Poet Gregory Orr: Poetry Is ‘Concentrated Testimony’ of Being Human

BY News Desk  September 30, 2013 at 3:32 PM EDT

Poet Gregory Orr rhapsodizes on a theme he has explored for nearly a decade: the “beloved,” the things we love.

Of course, what we love can change over time, he says. “It can make you crazy by … shifting from one thing to another and yet, of course, that’s also dazzling,” he told the PBS NewsHour.

The untitled poem from Orr’s latest collection, “River Inside the River” continues a sequence of poems on that theme.

The “beloved” can be any object of affection: a person, a place, a pet. And it is within those targets of love — and our relationships to them — that Orr finds meaning for his life. “Without any sense [of] the beloved, it seems to me the world goes dead, or the world goes just to self, which is even worse,” Orr said.

The original inspiration was a phrase that sprung from his imagination: “the book that is the resurrection of the body of the beloved, which is the world.” Orr envisioned a collection of all the poems and songs ever written in the history of human existence. The invisible anthology’s purpose was to serve as human testimony about “what it is like to be alive.” _Listen to Orr recite the untitled poem from his latest collection “River Inside the River”:_

  I know now the beloved
  Has no fixed abode,
  That each body
  She inhabits
  Is only a temporary
  Home.
          That she
  Casts off forms
  As eagerly
  As lovers shed clothes.

  I accept that he’s
  Just passing through
  That flower
  Or that stone.

  And yet, it makes
  Me dizzy–
  The way he hides
  In the flow of it,
  The way she shifts
  In fluid motions,
  Becoming other things.

  I want to stop him–
  If only briefly.
  I want to lure her
  To the surface
  And catch her
  In this net of words.

For Orr, poetry is a beloved. A professor of English at the University of Virginia, he describes himself as somewhat of a poetry evangelist. He considers verse to be a conduit for experiencing the entire range of human emotions. Orr’s passion inflects his voice as he almost sings his poetry.
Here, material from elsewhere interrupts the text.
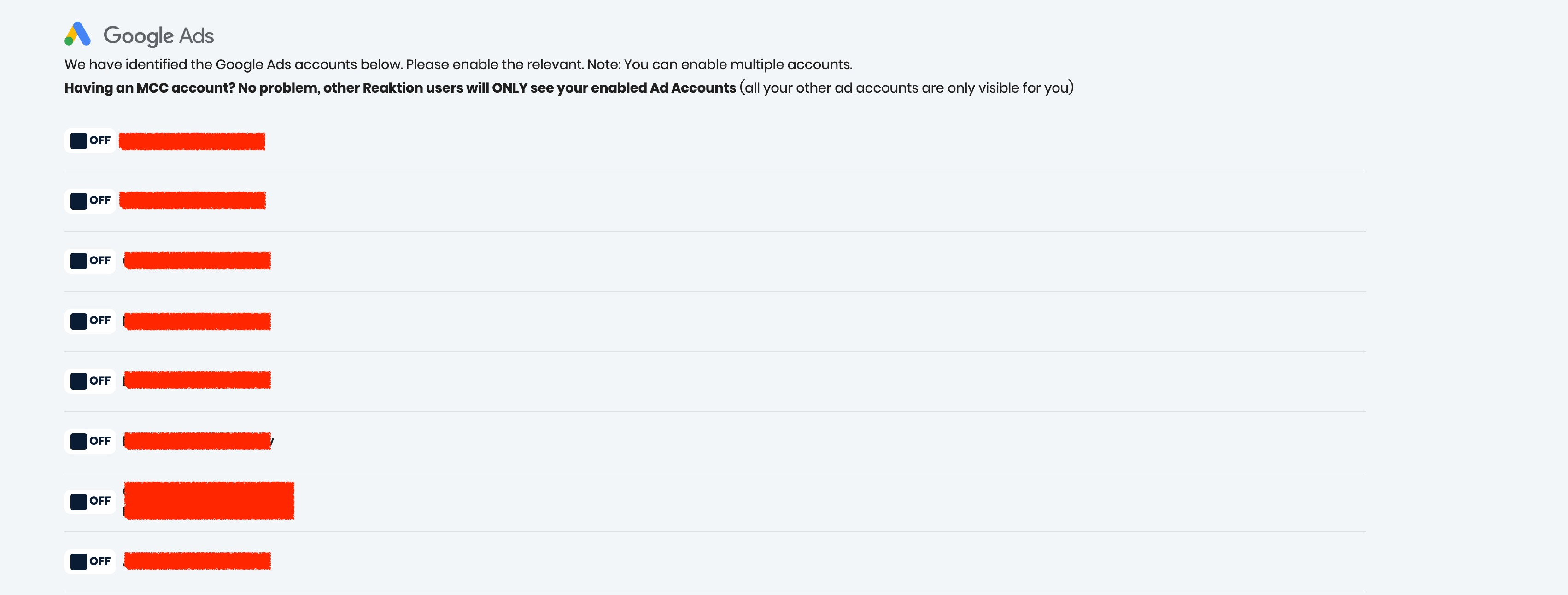Viewport: 1568px width, 595px height.
Task: Click the fourth redacted account name
Action: 197,321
Gregory Orr. Photo by Tricia Orr.

As a child, Orr had to learn poetry in school. Reading poems and answering questions posed by his English teacher, he said, didn’t have a profound impact. His academic introduction to poetry made him think that poetry was just all “horrible stuff.”

He says he only realized the power of verse the moment he heard the Beatles song “I Want to Hold Your Hand” on the jukebox.

“It’s probably got about six words in it, in the whole song,” Orr said. “But there was something about it that was, I don’t know, amazing. It felt like something was speaking across my sense of isolation and my sense of longing to connect.”

Orr discovered “beloved” rock ‘n’ roll like so many other adolescents his age. “As a kid, when you hear that song that you just totally love, it just speaks to you. You become emotionally alive in a mysterious and exciting way. And that’s what poetry does.”

While songwriters have become our famous bards, Orr fights the misperception that poetry is an elitist form.

“How did we as a culture get so screwed up that poetry has become this kind of elite art form that is presented to us as a challenge,” Orr said. “In fact, [poetry is] about being a human being.”

To help explain his concept of the beloved, Orr quoted some of his older poems, previously published in two other books, “Concerning the Book that is the Body of the Beloved” and “How Beautiful the Beloved“:

  … As an anthologist might gather
  all the poems and songs
  that matter
  into a single book–the Book
  that is the resurrection
  of the body of the beloved,
  which is the world.

===

  The Book said we were mortal;
  It didn’t say we had to be morbid.

  The Book said the beloved died,
  But also that she comes again,
  That he’s reborn as words.

  The Book said: everything perishes.
  The Book said: that’s why we sing.